# [Try it]
Exactly the lines from the one containing "Last>> (1256, 1314)" through the one containing "Image resolution: width=712, height=2576." in the listing below are to be copied, with the pictures left out.
*** Given entries Section Begins ***
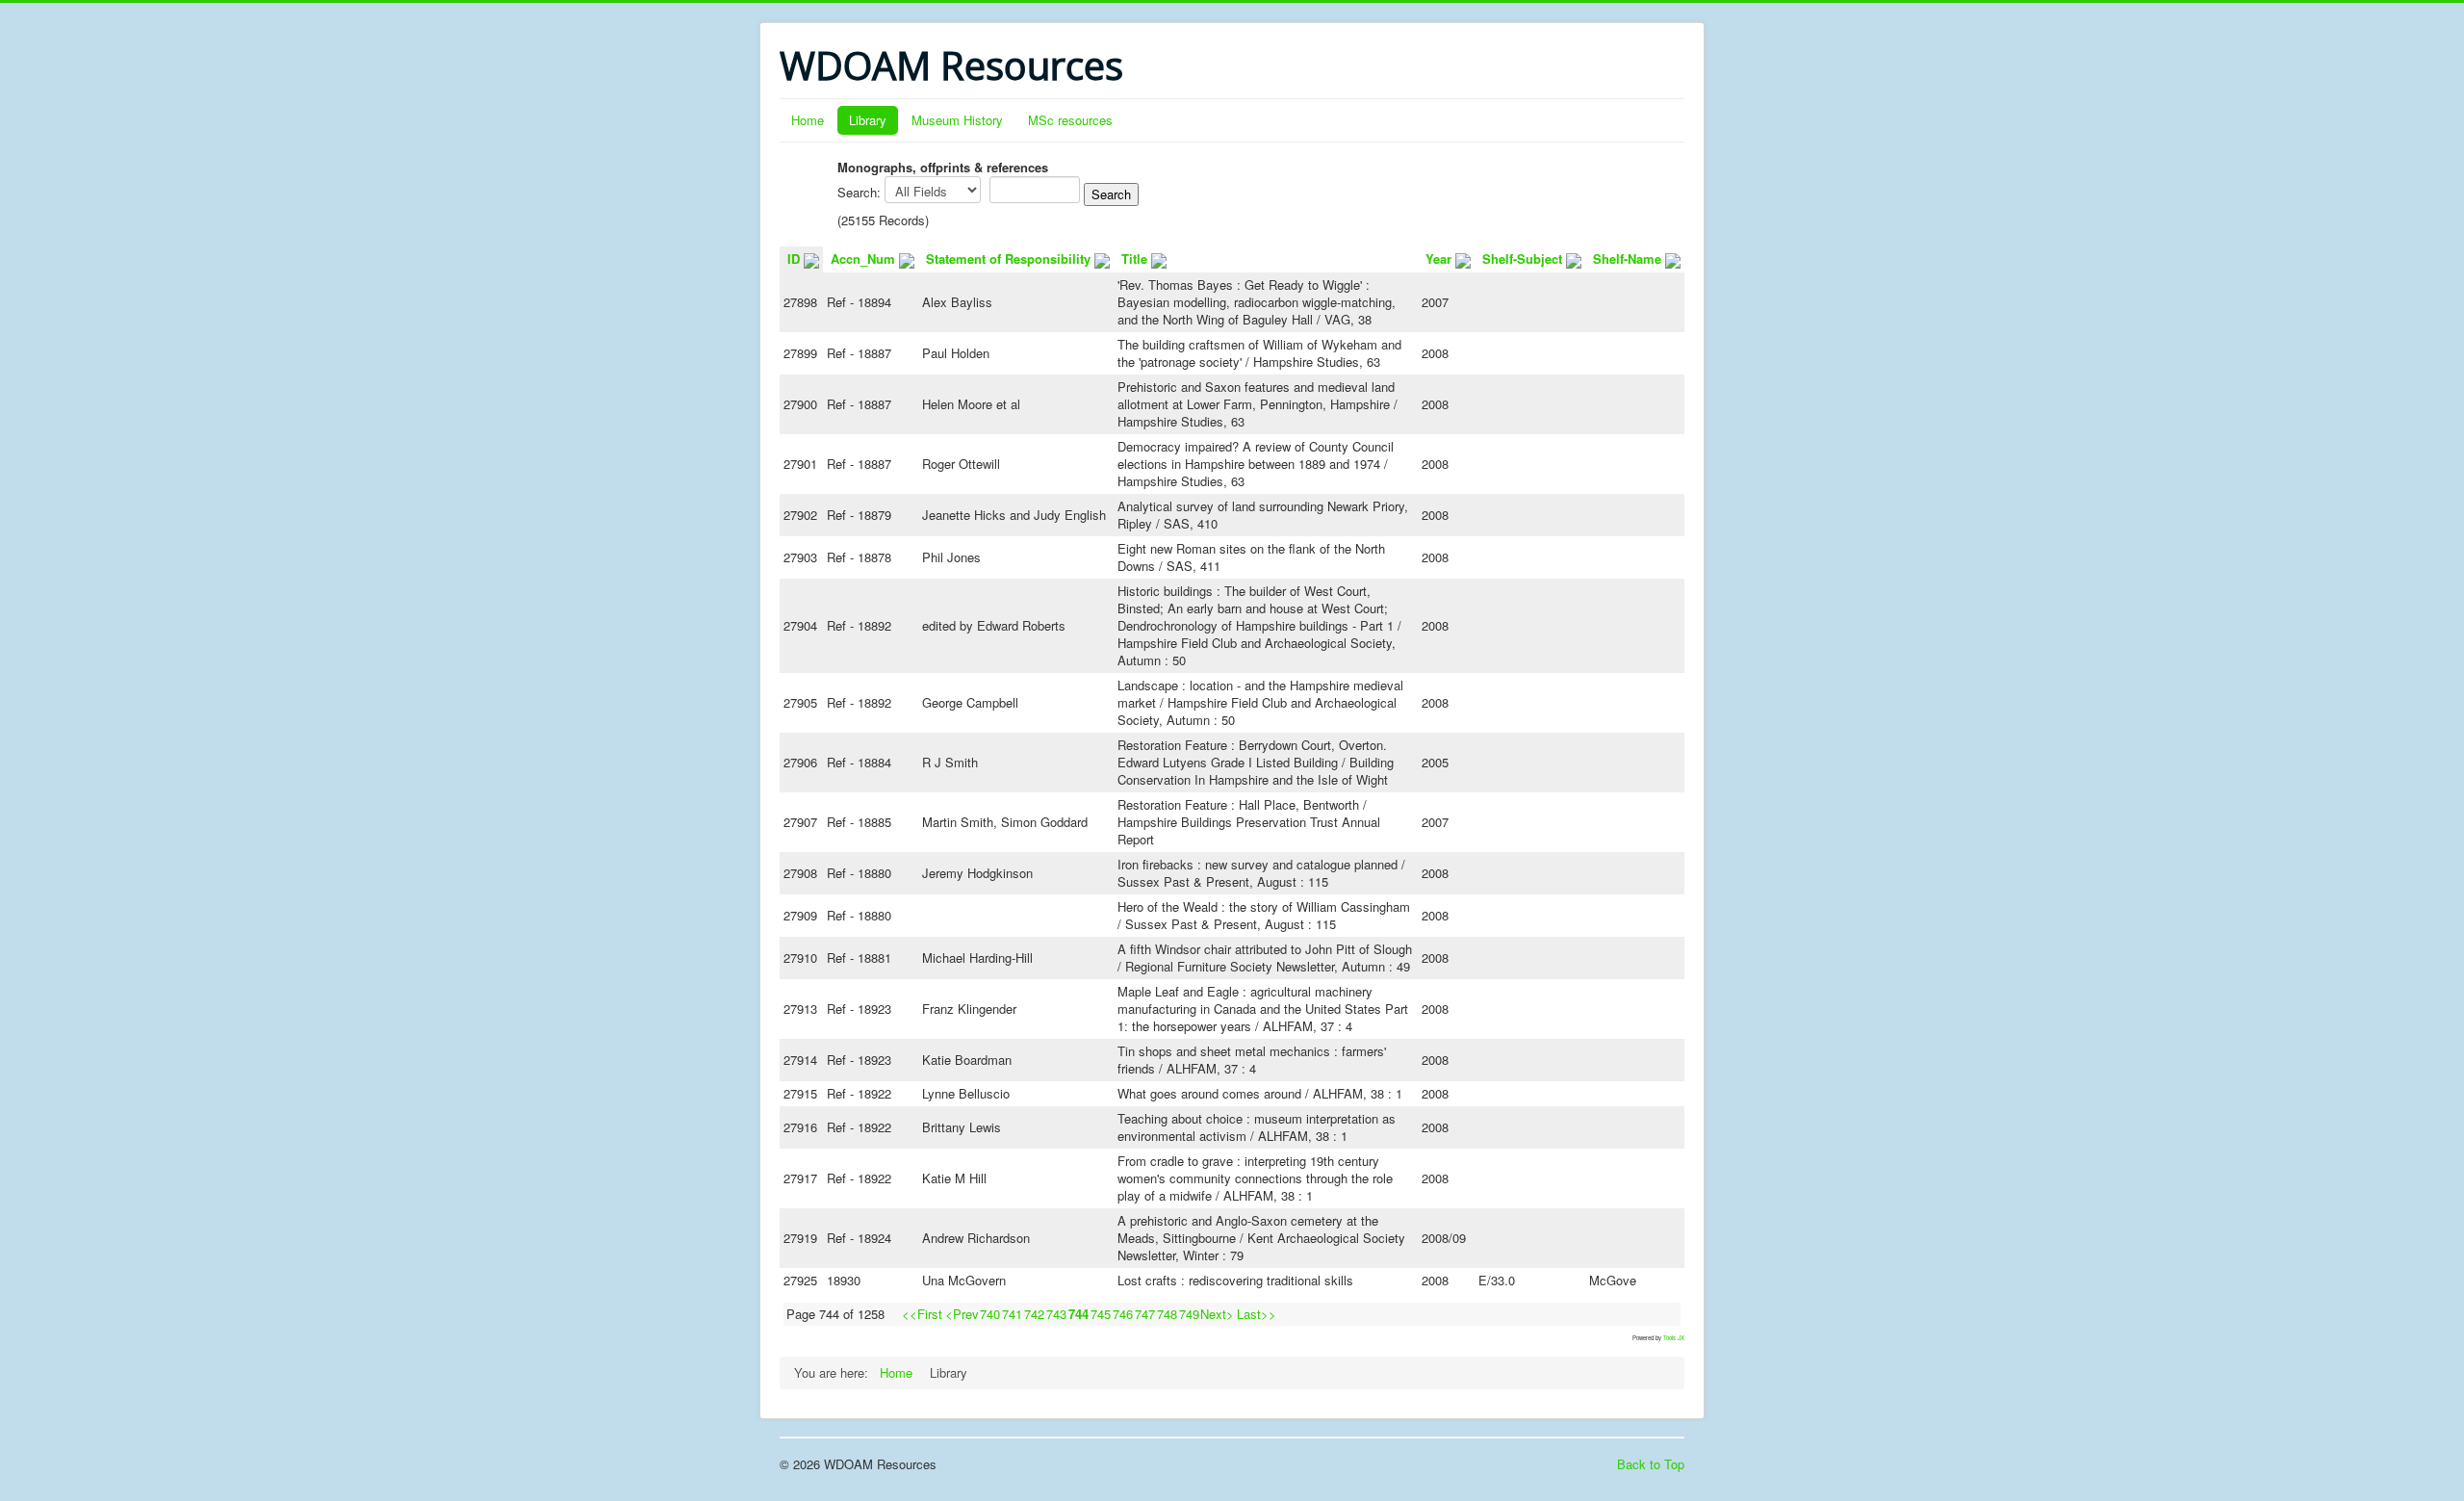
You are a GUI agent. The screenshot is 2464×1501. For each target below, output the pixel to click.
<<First (922, 1314)
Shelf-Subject (1522, 258)
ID (793, 258)
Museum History (957, 120)
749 (1189, 1314)
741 (1012, 1314)
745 (1101, 1314)
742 (1034, 1314)
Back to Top (1650, 1464)
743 (1056, 1314)
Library (867, 120)
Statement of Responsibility (1008, 258)
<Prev (962, 1314)
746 (1123, 1314)
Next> (1217, 1314)
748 (1167, 1314)
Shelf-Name (1627, 258)
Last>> (1256, 1314)
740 (990, 1314)
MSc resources (1070, 120)
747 (1145, 1314)
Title (1134, 258)
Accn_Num (863, 258)
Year (1438, 258)
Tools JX (1673, 1337)
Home (807, 120)
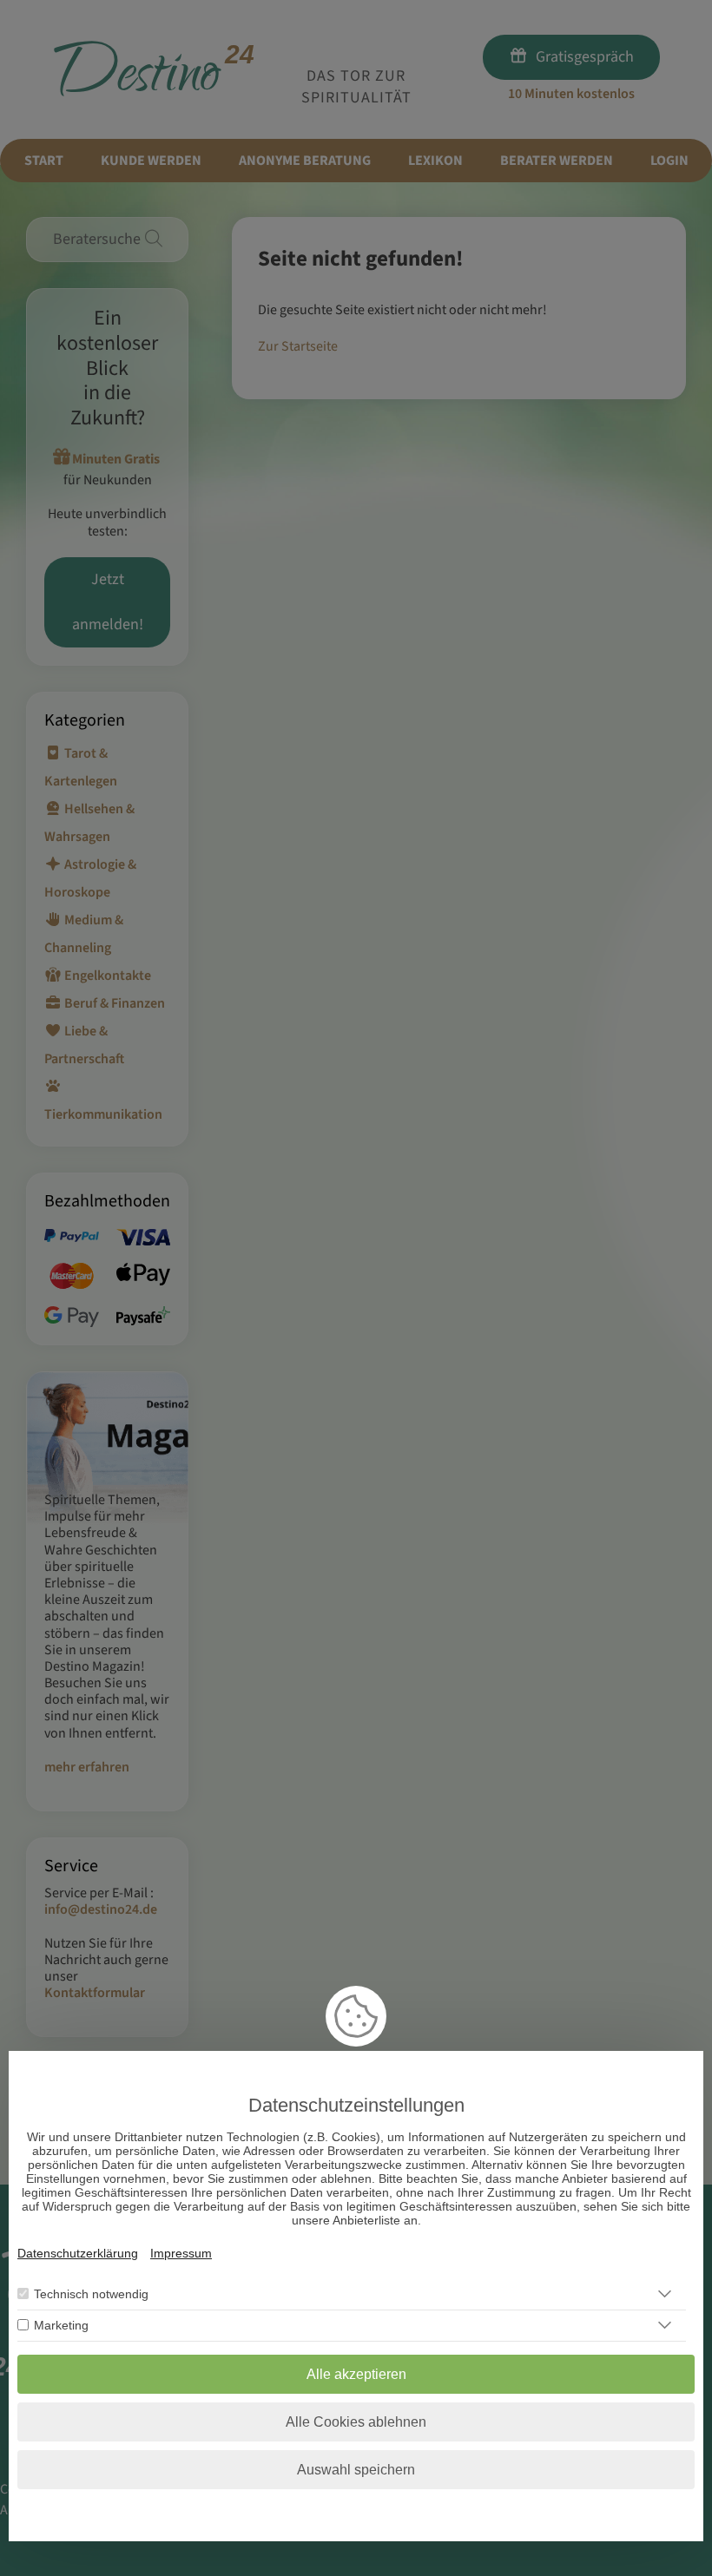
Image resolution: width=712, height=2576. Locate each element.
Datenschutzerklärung (77, 2253)
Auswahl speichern (356, 2469)
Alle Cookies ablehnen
*** Given entries Section Ends ***
# [Written answer]
Last>> (1256, 1314)
740 (990, 1314)
MSc resources (1070, 120)
747 (1145, 1314)
Title (1134, 258)
Accn_Num (863, 258)
Year (1438, 258)
Tools JX (1673, 1337)
Home (807, 120)
Image resolution: width=712, height=2576. Locate each element.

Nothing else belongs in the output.